In a world that moves so fast, technological innovation has become the main focus. Every year, Apple introduces its latest iPhone, which amazes users with its advanced features and attractive design. It is no wonder that millions of people around the world are willing to leave their old devices behind in order to get their hands on the latest model. However, behind the glitz of the screen and the promise of progress lies one big question that often crosses many people’s minds: is this all really about innovation, or is there a deeper strategy, a hidden plan to keep us constantly craving new products?
This is not just a story about a brand or product. It is a reflection of a broader phenomenon. It is about how modern products are often designed not only to last but also to be quickly replaced. Let’s explore this further. Let’s look at a concept called Planned Obsolescence. What is its history, and how does this practice affect our daily lives?
What is Planned Obsolescence?
In the world of modern technology, Apple is often in the spotlight. The company, known for its iconic products, is no stranger to controversy surrounding the practice of planned obsolescence. In 2017, the public was shocked by the discovery that Apple deliberately slowed down the performance of older iPhones through software updates. According to Apple, the aim was to prevent devices with weak batteries from suddenly shutting down. However, many consumers and critics viewed this as a covert way to encourage users to replace their devices more quickly.
This controversy sparked a series of lawsuits and investigations in various countries, including the United States and Europe. The impact was significant. Not only did it damage user trust, but it also drew widespread attention to the practice of planned obsolescence, which had been hidden behind technological innovation.
However, in response, Apple launched a discounted battery replacement program to address this issue and restore its image. So what exactly is planned obsolescence? Simply put, planned obsolescence is a business strategy in which products are deliberately designed to have a short lifespan. Or to quickly become obsolete.
The goal is clear: to accelerate the repurchase cycle. This allows companies to continuously increase sales and profits. This strategy is indeed very effective from a business perspective. However, behind all that, there is another side that involves consumers and the environment. We will explore this further later on.

The history and origins of planned obsolescence.
To understand this planned obsolescence, it is important for us to know its long and winding history. It all began in the early 20th century, when the industrial revolution and mass production began to change the face of the world economy. At that time, manufacturers realized a major challenge: how to keep the wheels of business turning amid an abundance of durable products.
One of the most historic moments was the formation of a secret cartel in 1924 known as The Phoebus Cartel. This cartel brought together the world’s giant light bulb manufacturers, such as Philips, Osram, General Electric, and other large companies from various countries. The cartel openly agreed to limit the lifespan of the light bulbs they produced. Previously, these bulbs could last up to 2,500 hours.

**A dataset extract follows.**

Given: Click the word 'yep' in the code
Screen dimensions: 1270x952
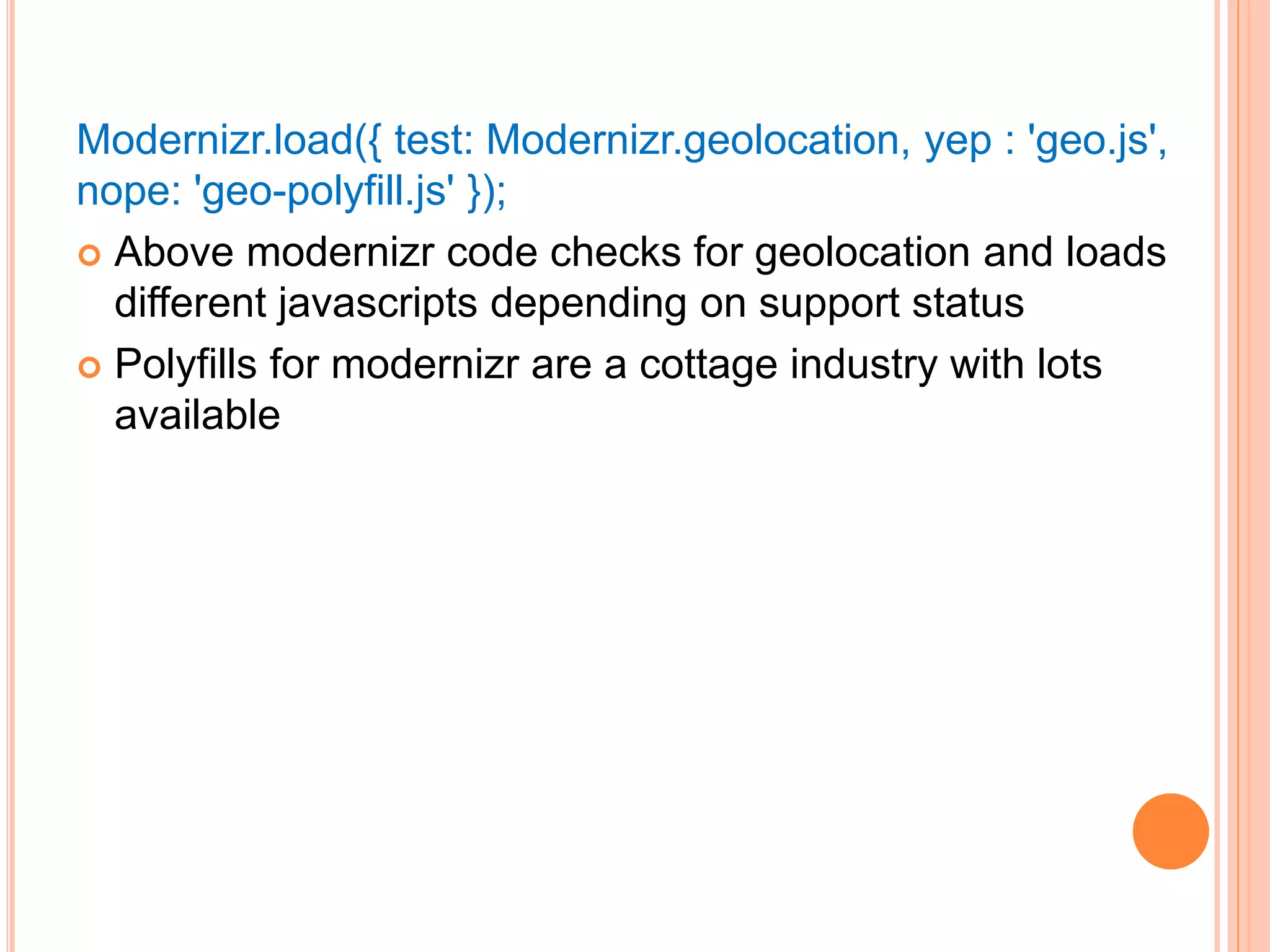Looking at the screenshot, I should point(957,141).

However, the cartel deliberately shortened the lifespan of the bulbs to around 1,750 hours.
The goal was very clear: to force consumers to buy new light bulbs more often so that sales would remain high. In addition, they imposed heavy fines on members who produced light bulbs with a longer lifespan than the agreed standard. This practice was a clear example of the early systematic application of planned obsolescence.
It didn’t stop there; similar practices began to spread to other industries. In 1924, Alfred P. Sloan Jr., CEO of General Motors, introduced the concept of Dynamic Obsolescence. In the midst of a sluggish American automotive market, he pushed for annual model changes so that consumers would feel that their old cars were outdated and be encouraged to buy new ones.
This strategy then became an industry standard that drastically reduced the average lifespan of cars. From 5 years in the 1930s to around 2 years in the 1950s. The term “planned obsolescence” itself was only widely popularized in 1954 by Brooks Steven, an American industrial designer. He defined planned obsolescence as the art of instilling in consumers the desire to have something that is a little newer, a little better, and a little faster than it should be.
In the late 1950s and early 1960s, this idea gained widespread attention from social observer and cultural critic Vance Packard. In his 1960s book The Waste Maker, he exposed how industry used this strategy to create a wasteful society that was never satisfied and constantly buying. He distinguished between two categories of obsolescence. First, psychological obsolescence, which stems from changing trends and advertising that make old products seem obsolete. Second, functional obsolescence, where products are made to break down quickly or no longer function optimally.
As technology develops, especially in electronic products and software, this form of obsolescence is becoming increasingly varied and complex. Despite criticism, planned obsolescence remains a widely adopted practice to drive the market and economic growth.
The negative impact of planned obsolescence.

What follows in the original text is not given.